Our fix was to stop the forwarder, remove the metric logs from var/log/splunk/metrics* and re-start, the files were 25MB
Splunk starts blocking when free space falls below 2GB and it sounds like this was the cause of your problem. Just deleting the files will work as a temporary fix but they will grow back.
You can change the default in "$SPLUNK_HOME/etc/system/local/server/conf"
You need a stanza
[diskUsage]
minFreeSpace = 1000 #or whatever value you decide on
Bob
Wow, very thorough. 🙂
The TailingProcessor message means that it was unable to insert data into the parsingQueue, which, as you might guess, is where event parsing happens. This only happens when the queue is full - to confirm this, run 'grep blocked=true var/log/splunk/metrics.log*' and you should see many results.
Data travels through Splunk's queues pretty much linearly - meaning that if a queue further down the line (indexQueue) is blocked, it will eventually fill and block the queues that are feeding it (parsingQueue). The metrics.log output will indicate which queues are blocked.
The timeparsing warning doesn't have anything to do with the blocked queue message. Here are some things to check:
Does metrics.log on the indexer (receiver of the forwarded data) also contain blocked=true messages?
If not: does metrics.log on the forwarder indicate that only the parsingQueue is blocked, or indexQueue as well?
Seeing only the parsingQueue would indicate that something along the lines of too much time spent running complex regexes on the data.
A blocked indexQueue would mean the data isn't being sent to the indexer fast enough. What type of link is between the forwarders and indexer? How much bandwidth are you actually seeing being used by the forwarding port?

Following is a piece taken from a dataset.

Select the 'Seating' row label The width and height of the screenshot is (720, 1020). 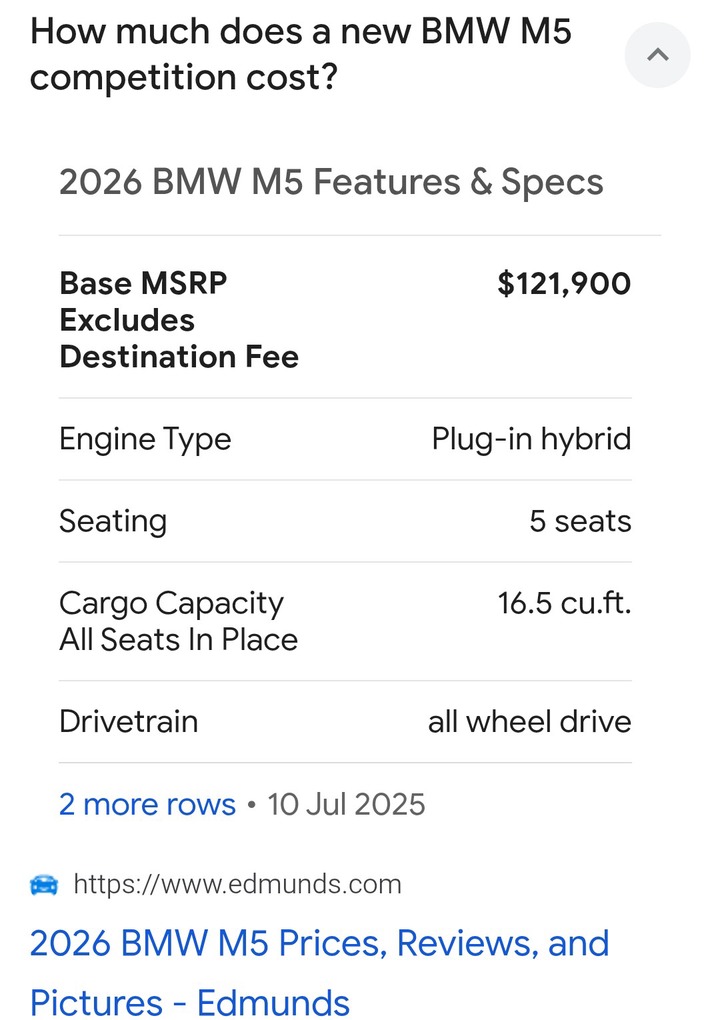[113, 521]
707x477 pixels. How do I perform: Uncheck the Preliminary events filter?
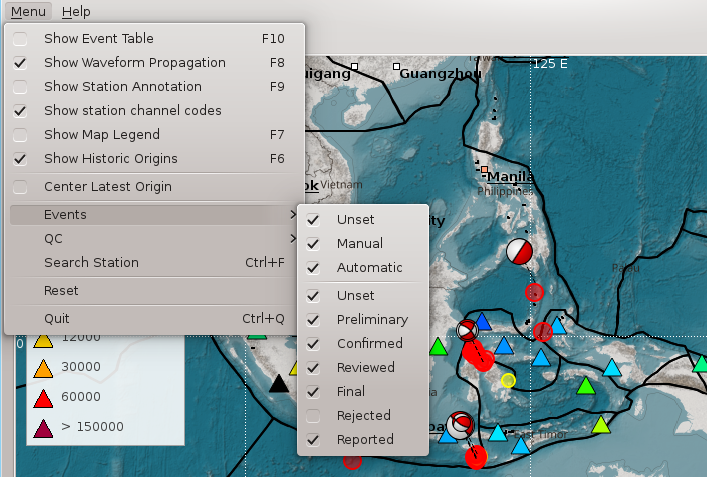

Following the above steps and poking around a bit should point out the bottleneck fairly quickly.
I should note that as of recent Splunk versions (4.2 or 4.3), it may be harder to see the "blocked" messages. An additional thing to check would be current vs max queue size, with:
grep --color group=queue.*current_size_kb var/log/splunk/metrics.log
...as the queues could be at 95-99% capacity, but not emitting "blocked" messages because they're not at 100% (due to queuing strategy changes in recent versions).
I am having the same problem. Only parsingqueue is showing up blocked=true.
I determined that the network port was not open between this server and the indexer and that was the problem.
-Ron C.
Yeah. This basically indicates either network problems, or problems with the config of outputs.conf on the forwarder (to get the the indexer) or inputs.conf in the indexer (to receive from the forwarder).
right, the problem is not on the indexer then - it's certainly possible that the link between your forwarder and indexer was having issues.
I really have no idea what "unblocked" the parsing queue on the light forwarders though (both were unblocked at more or less the same time)...I wish I knew because I have a suspicion that I'll see that even again somewhere along the way. So if I didn't see this at all on our indexer, would that mean the problem isn't there at all? I'm not running any regexes on the data..just field extraction via the "delim=...fields=..." method.
Thanks amrit! I think I have a better understanding now of that thanks to your explanation. I did not find any references at all to "blocked=true" in the metrics.log file on the index server. However, I did find reference to "blocked=true" on our light forwarders: "name=parsingqueue, blocked=true, max_size=1000, filled_count=44, empty_count=0, current_size=1000, largest_size=1000, smallest_size=997". The unusual thing though is that they seemed to have stopped at 6:57am this morning. I also stopped receiving the "Could not send data to output queue" at 7:22 this morning.
oops...that last bit shouldn't have reference the web log files...I meant why would "TailingProcessor - Could not send data to output queue (parsingQueue)" be showing up in the splunkd.log of the light forwarder?